-- Opening Marker --

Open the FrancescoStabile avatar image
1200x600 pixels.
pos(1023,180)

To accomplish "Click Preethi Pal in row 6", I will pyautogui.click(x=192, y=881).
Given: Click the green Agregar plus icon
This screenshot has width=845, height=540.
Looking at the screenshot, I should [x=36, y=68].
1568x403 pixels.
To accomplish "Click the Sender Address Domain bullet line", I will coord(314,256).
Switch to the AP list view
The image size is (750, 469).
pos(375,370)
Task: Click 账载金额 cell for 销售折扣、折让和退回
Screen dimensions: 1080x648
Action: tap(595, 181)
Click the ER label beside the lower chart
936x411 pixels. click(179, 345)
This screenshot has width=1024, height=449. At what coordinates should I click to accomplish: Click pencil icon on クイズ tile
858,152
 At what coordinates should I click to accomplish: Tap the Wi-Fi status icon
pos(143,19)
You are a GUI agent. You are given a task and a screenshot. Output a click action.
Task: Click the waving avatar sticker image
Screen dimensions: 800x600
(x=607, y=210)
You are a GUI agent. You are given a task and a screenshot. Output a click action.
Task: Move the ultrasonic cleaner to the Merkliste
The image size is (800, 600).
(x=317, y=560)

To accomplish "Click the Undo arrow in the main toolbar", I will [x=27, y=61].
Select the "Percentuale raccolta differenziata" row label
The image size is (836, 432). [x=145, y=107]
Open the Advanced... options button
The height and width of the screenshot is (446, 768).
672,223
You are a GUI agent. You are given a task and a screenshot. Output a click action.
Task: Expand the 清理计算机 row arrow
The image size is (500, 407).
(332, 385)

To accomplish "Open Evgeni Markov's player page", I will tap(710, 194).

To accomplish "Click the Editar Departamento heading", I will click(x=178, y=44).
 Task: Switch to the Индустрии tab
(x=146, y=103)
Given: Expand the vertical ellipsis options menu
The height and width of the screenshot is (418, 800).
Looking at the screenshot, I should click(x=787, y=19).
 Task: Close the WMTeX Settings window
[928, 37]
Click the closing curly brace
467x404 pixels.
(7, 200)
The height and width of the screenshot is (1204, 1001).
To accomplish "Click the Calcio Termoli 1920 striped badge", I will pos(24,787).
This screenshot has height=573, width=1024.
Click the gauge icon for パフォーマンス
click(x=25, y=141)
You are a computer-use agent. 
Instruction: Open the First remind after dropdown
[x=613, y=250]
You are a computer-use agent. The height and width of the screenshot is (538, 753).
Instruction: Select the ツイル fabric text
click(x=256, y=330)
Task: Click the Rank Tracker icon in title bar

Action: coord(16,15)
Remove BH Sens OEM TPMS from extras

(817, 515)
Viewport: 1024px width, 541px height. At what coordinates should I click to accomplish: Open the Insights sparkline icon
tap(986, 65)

-- Closing Marker --

▶ **What you need to do**: Look through the listing above and count the lines where the string "arrow" appears. Report the number only.

▶ **Result of this exercise**: 2